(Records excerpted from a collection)

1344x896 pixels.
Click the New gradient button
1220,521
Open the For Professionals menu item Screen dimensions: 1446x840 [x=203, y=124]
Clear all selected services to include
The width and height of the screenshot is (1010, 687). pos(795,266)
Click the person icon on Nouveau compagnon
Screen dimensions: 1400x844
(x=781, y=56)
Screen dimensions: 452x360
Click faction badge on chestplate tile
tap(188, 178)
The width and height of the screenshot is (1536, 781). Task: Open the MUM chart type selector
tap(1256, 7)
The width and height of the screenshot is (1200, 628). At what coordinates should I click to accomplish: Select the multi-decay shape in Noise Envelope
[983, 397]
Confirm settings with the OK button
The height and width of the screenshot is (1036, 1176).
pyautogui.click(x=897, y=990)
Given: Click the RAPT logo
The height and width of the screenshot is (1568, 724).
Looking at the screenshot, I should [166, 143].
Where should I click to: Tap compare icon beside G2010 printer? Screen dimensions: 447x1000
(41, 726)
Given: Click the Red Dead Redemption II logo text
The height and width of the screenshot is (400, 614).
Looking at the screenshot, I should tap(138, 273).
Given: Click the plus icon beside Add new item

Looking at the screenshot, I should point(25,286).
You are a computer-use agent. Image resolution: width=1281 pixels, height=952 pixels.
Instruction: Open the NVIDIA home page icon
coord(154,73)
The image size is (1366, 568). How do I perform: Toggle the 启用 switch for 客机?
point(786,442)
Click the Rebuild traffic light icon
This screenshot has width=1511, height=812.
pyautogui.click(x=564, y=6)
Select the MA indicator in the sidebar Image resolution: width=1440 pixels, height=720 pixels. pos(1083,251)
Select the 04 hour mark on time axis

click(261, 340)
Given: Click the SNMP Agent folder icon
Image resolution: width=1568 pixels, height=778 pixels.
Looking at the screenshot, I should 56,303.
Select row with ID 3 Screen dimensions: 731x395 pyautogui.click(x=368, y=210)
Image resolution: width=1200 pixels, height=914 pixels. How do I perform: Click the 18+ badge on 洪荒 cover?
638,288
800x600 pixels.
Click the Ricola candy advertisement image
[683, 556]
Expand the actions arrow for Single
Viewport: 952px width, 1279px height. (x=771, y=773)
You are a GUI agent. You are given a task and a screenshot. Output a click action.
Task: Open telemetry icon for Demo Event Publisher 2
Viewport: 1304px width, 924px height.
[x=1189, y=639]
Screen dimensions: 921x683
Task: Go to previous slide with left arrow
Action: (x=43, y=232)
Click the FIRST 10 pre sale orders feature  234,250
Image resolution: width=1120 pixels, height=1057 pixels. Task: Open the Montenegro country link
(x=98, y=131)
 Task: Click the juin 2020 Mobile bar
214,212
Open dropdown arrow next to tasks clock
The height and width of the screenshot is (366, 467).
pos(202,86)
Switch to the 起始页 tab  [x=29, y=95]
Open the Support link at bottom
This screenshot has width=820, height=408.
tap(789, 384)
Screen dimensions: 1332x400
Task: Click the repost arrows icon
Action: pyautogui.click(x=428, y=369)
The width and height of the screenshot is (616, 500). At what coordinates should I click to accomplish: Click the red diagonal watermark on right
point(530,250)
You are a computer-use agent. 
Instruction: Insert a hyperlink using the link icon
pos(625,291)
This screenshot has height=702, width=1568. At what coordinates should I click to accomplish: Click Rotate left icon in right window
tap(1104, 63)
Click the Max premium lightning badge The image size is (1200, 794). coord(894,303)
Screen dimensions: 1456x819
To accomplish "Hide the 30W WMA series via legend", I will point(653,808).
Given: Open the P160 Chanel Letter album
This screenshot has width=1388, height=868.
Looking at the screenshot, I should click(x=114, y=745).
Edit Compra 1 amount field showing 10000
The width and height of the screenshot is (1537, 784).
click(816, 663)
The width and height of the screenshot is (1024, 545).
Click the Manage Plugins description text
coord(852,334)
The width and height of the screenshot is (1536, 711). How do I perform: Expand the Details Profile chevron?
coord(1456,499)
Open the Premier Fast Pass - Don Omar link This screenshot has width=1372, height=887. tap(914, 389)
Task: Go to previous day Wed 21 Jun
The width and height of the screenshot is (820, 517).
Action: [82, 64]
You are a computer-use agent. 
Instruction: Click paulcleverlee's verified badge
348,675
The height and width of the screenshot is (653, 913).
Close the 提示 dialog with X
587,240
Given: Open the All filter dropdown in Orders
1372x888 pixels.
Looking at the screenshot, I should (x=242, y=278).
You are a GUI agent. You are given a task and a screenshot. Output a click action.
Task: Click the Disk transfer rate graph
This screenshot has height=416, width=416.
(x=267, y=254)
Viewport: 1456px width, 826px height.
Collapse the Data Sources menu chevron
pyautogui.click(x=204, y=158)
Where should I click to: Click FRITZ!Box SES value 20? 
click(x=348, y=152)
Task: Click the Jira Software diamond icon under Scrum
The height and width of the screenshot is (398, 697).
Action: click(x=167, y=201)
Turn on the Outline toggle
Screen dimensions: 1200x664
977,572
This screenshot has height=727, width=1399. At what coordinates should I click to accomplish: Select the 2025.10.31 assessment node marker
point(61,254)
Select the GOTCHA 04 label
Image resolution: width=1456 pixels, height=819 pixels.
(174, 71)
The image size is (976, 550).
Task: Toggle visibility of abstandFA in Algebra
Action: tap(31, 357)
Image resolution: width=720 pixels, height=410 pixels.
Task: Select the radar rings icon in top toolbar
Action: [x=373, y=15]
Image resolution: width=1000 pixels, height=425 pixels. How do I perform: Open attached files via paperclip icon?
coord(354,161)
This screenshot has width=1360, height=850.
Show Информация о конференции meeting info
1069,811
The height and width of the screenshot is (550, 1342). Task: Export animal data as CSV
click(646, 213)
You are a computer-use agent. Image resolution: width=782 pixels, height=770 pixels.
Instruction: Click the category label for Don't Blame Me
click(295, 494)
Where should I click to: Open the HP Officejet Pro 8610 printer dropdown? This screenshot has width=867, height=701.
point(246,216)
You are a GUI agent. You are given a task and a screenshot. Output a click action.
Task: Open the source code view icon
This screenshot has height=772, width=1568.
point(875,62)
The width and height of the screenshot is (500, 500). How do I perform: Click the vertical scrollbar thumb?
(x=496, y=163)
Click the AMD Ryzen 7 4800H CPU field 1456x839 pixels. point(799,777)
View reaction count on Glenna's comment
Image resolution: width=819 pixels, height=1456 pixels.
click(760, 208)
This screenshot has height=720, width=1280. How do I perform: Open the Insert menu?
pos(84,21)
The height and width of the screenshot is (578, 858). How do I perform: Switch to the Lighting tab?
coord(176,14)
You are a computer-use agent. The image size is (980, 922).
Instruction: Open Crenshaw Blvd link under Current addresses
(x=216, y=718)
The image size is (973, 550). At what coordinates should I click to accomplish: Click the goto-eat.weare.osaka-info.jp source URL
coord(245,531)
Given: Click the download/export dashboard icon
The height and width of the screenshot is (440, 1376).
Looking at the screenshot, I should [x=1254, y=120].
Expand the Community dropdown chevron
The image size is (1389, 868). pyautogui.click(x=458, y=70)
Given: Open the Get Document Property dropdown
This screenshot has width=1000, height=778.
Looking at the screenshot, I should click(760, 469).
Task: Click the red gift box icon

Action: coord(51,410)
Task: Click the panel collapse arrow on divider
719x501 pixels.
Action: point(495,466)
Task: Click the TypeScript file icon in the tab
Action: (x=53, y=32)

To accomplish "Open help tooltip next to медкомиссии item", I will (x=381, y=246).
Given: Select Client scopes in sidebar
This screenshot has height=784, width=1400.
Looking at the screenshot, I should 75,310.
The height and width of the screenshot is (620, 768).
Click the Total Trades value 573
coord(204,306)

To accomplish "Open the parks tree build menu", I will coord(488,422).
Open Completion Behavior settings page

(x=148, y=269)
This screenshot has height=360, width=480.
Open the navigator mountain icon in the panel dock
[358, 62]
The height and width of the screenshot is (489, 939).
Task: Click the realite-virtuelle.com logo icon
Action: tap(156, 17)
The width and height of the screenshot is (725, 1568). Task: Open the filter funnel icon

Instructions for the task.
Give again the closing portion of the entries, from the line with "This screenshot has height=360, width=480." through the last line. Keep it exact and add nothing.

Completed exercise.
This screenshot has height=360, width=480.
Open the navigator mountain icon in the panel dock
[358, 62]
The height and width of the screenshot is (489, 939).
Task: Click the realite-virtuelle.com logo icon
Action: tap(156, 17)
The width and height of the screenshot is (725, 1568). Task: Open the filter funnel icon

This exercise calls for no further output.